Thursday, November 6, 2014

Autumn Foliage Envy and Pear and Sugar Jam


Did you guys notice how spectacular the sugar maples were this year?  I don't know why they were particularly colorful this fall.  Maybe because unlike the last few years we had enough rain that all the leaves didn't just shrivel up and drop off.  What ever the reason, there are many trees that I drive past every day and never noticed before, but the last few weeks they almost take my breath away with their awesome color!


Is it weird to stand in a strangers yard and take photos of their leaves?  Would it be weird to come back to a strangers yard in the spring and steal seeds from their tree?   


The big tree in my front yard is a silver maple, not a sugar maple.  Even though it makes me feel disloyal, each fall I secretly wish my silver maple, which normally celebrates the end of the summer by turning a dirty brown color, was a golden sugar maple instead (shhh... don't tell). This year though, all my shrubs and trees, including the big silver maple, put on their best show ever, so I had very little fall foliage envy.  My little dogwoods turned bright red, for the first time ever.  I've never had my very own red tree before.


Puck and I frequently admire the fallen yellow and orange silver maple leaves and the way they match his fur.  He looks pretty good in yellow.  


Jamie and I are still working to process all the pears I brought home from the tree at the farm.  While Jamie sliced the pears using one of those apple corer slicer dealy-o's, which cuts an apple or a pear in eight chunks and removed the core, I created my first pear crumble.  I filled the dish with big pear chunks, peel and all, spread old fashioned oats on the top, drizzled on sorghum molasses, and then sprinkled flour and butter that I mixed in the food processor.  I added more drizzles of sorghum, and more butter and baked it all in the oven.  We told our selves that this was health food, since it had home grown organic pears (plus the fibrous peel), fiber in the whole oats, local molasses, einkorn flour, and butter from grass fed cows.  All this healthy junk meant we could eat as much as we wanted, right?  I'm not sure how to justify the ice cream from the gas station that we piled on top though.  

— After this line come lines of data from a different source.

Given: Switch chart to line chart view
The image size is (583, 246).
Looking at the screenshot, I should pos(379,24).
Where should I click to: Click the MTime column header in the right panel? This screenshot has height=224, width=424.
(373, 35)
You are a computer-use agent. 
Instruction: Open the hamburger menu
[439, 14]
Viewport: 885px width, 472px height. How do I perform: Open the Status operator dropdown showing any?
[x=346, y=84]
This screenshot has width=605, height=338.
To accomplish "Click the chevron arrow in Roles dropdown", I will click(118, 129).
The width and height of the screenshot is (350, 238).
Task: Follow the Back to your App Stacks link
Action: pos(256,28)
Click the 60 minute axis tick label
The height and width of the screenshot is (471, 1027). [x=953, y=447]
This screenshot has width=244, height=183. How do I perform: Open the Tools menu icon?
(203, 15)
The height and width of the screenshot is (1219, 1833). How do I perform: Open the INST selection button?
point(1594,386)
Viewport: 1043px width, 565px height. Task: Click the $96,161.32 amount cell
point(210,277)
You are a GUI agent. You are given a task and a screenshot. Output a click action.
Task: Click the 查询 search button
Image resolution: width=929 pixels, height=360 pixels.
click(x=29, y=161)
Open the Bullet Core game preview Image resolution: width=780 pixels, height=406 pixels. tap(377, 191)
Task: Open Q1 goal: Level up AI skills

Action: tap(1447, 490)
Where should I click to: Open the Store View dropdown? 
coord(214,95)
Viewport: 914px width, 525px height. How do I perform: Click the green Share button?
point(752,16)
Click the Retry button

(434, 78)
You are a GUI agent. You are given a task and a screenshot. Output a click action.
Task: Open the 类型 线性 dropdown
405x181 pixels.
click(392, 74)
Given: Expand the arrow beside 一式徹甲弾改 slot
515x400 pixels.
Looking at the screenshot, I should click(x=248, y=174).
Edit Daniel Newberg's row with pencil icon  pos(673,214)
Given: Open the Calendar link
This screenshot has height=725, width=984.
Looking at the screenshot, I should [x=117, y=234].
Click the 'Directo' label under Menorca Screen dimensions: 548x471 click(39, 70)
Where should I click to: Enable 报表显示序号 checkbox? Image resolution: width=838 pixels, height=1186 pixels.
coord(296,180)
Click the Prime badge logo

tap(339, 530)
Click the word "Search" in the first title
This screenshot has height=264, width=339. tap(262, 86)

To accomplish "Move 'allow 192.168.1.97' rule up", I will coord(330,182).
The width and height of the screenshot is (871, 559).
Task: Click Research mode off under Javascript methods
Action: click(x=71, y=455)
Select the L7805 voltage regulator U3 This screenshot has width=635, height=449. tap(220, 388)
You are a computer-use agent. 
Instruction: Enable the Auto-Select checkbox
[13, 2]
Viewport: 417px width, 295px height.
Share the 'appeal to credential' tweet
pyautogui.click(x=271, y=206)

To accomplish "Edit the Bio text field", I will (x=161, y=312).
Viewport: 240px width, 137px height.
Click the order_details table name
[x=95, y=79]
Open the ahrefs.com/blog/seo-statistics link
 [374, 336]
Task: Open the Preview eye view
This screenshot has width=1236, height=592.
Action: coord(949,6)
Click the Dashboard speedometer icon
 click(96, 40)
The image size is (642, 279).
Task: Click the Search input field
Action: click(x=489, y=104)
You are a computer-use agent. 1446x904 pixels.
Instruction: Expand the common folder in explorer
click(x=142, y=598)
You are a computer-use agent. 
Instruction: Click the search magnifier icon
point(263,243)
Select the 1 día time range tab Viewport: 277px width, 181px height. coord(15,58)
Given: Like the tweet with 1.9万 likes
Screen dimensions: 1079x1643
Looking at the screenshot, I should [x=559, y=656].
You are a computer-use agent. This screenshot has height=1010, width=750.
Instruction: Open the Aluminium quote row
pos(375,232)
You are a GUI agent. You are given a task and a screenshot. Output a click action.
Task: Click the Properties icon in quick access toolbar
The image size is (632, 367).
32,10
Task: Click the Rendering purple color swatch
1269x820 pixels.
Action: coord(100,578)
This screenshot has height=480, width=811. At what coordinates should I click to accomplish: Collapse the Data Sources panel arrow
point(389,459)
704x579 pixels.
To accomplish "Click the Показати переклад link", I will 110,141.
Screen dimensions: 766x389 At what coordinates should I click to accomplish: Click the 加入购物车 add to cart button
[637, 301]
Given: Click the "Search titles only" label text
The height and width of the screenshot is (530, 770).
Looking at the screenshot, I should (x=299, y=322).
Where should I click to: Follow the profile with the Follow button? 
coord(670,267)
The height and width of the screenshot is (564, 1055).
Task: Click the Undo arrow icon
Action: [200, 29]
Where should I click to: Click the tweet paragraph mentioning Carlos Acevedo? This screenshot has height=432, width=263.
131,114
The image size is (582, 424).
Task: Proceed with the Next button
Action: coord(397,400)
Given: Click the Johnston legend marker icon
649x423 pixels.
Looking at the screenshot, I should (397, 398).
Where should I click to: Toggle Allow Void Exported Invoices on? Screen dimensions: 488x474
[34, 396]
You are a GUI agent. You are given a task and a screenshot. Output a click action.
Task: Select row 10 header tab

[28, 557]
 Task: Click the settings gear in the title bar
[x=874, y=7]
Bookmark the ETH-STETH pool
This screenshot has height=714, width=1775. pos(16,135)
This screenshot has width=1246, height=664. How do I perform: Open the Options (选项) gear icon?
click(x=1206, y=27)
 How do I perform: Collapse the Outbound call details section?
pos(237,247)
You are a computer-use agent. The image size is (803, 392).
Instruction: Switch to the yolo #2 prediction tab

With some of the other pear pieces, I simmered them on the stove until they were soft, and then squished them through my hand crank food mill, which removed the peels.  


In the end, I had over sixteen cups of pear sauce!  It was pretty good just plain, or with kiffer, but our ultimate goal was to make pear jam.  


I used the pectin that reacts with calcium water again, so I didn't have to use quite as much sugar as I used to.  Traditional jam recipes are normally half sugar, but this jam is one third sugar.  When I look at a jar of jam now, I imagine the line on the jar where the sugar would be if I removed the fruit.  No wonder jam is so tasty!  The few jams I made without much sugar at all were not big hits with Brandon, who is the primary jam eater and connoisseur, so I tried not to be so conservative with the sugar this time and remind myself that it's a spread, not a side dish. If we ever get better at getting honey from our bees, I would like to switch to honey in our jam instead of sugar.  


In the end, I have twenty-two jars of pear jam.  That's a lot of jam, and we still have more pears!